Sunday, June 28, 2009

Writing Down the Nitty Gritty

You've always got to assume everyone in the English speaking world is going to read your novel. Well and good. You must also make the assumption that your readers will have an intimate knowledge of every place you mention, every intersection, every stretch of road, and the geography, flora, fauna, and all the details you have so carefully harvested in the research you do for your writing.

And the readers will all be critics and they'll be outraged in you don't have the most mundane fact correct.

That's why I made my trip to Florida which probably cost at least a dollar a word.

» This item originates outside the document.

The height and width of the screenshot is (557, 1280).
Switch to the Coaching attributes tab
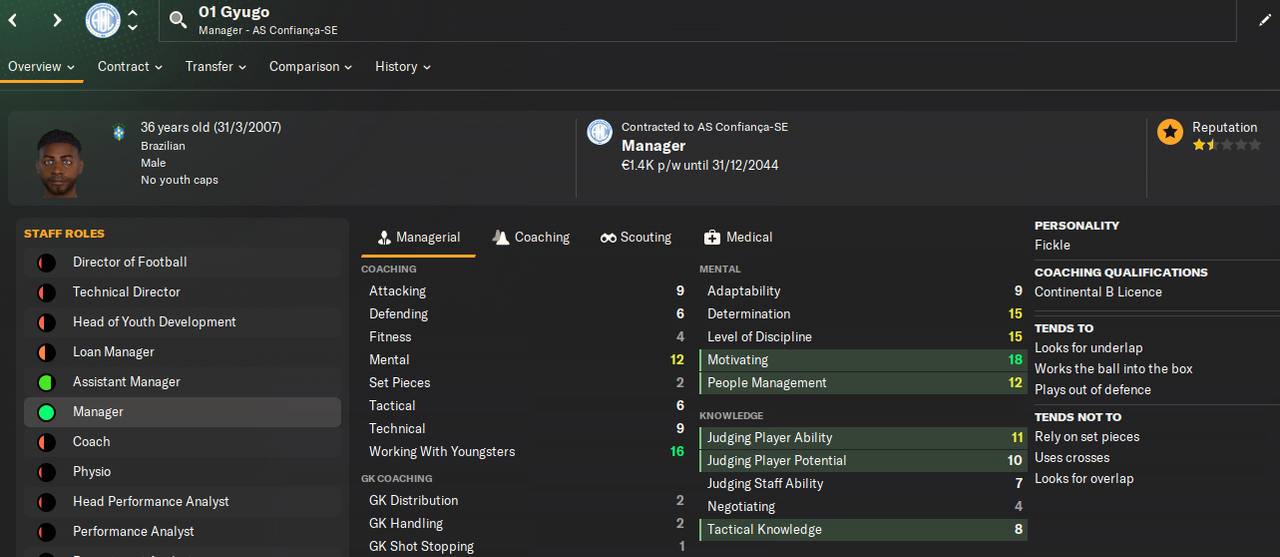click(x=531, y=237)
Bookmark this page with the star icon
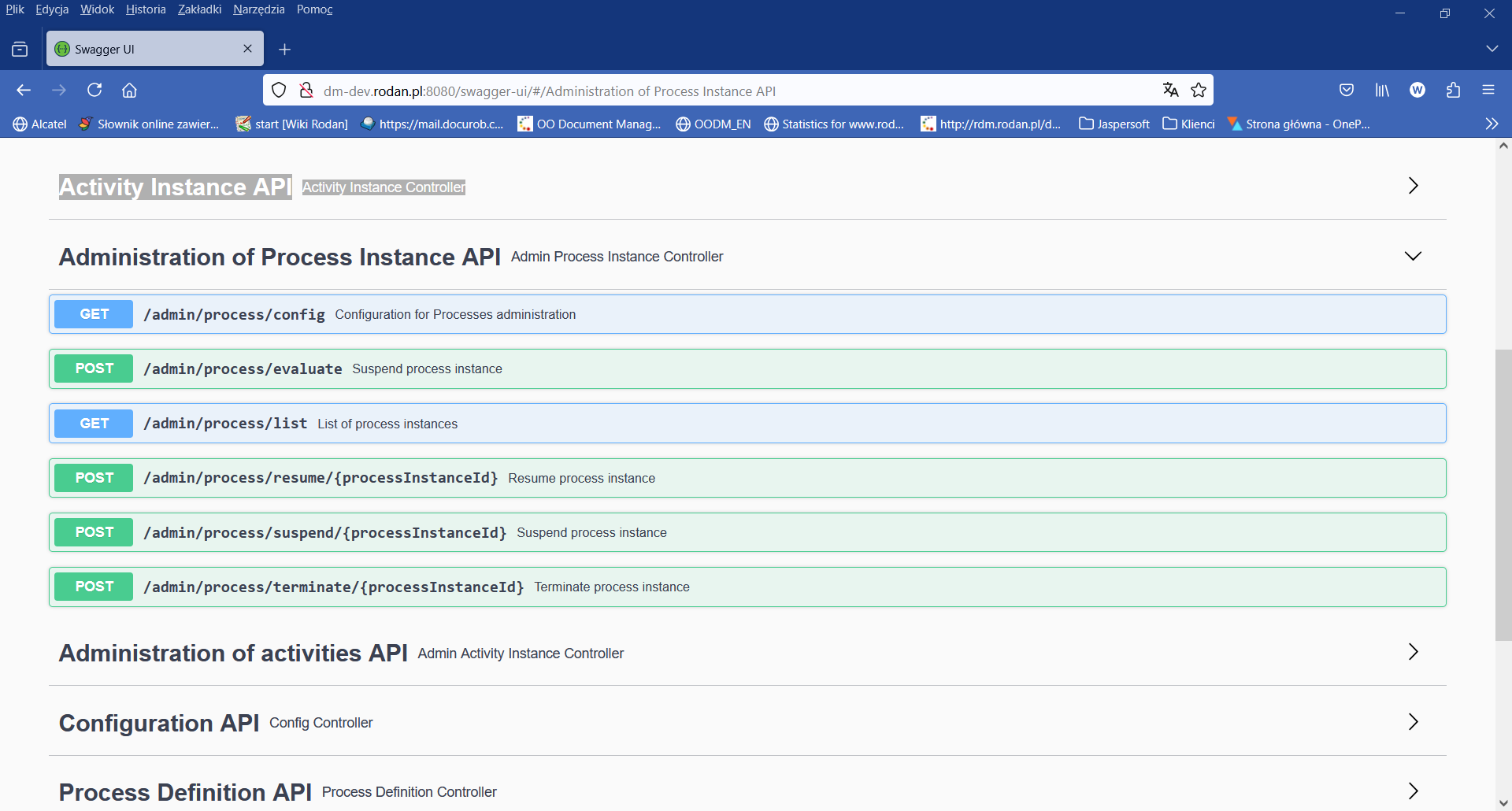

Now my characters are leaving Florida in a motor home, heading up I-95 to Boston. Have I driven this road? Mostly. In a motor home? Never.

So I'm researching campgrounds like crazy, and all the little travel details of motor home life. We actually went to an RV show a few years ago when we wanted to rent an RV to go to Burning Man (book was Festival Madness, still looking for agent). I had no idea of ever writing another RV book. Shows what I know.

Now, the RV parks are all on the web, with photos and rates and amenties. The RV in question breaks down and I have to research where you can get these suckers fixed. And the distances, so everything makes sense. Jacksonville to Myrtle Beach. Myrtle Beach to Fayetteville, NC. Fayetteville to Philly. Philly to Boston and a huge backup on I-95 around New Haven. O.K., been there, done that.

Because, you see, I need to put the screws to my characters, make them late, make them sweat, make the crazy, so a few things can happen. Man, I've said it before, this plotting is hard work, and all the underpinnings, the towns, the campgrounds, life on the road, it's, well, it's work, so when I thought, I have to get the group from Boca Raton to Boston, that seemed easy enough, but plot points are huge and I better not screw up the versimilitude or the story.

Easier said than done. So we're slowly getting to Boston, one word at a time, and I'm surprised at how hard it is.

Because in a genre novel, every little detail is subservient to the plot and the whole story and of course, the characters, and I've just about forgotten about Lotto, by now in Colombia inspecting his fabulous drug sub kits from Russia. Ah, what a tangled web we weave!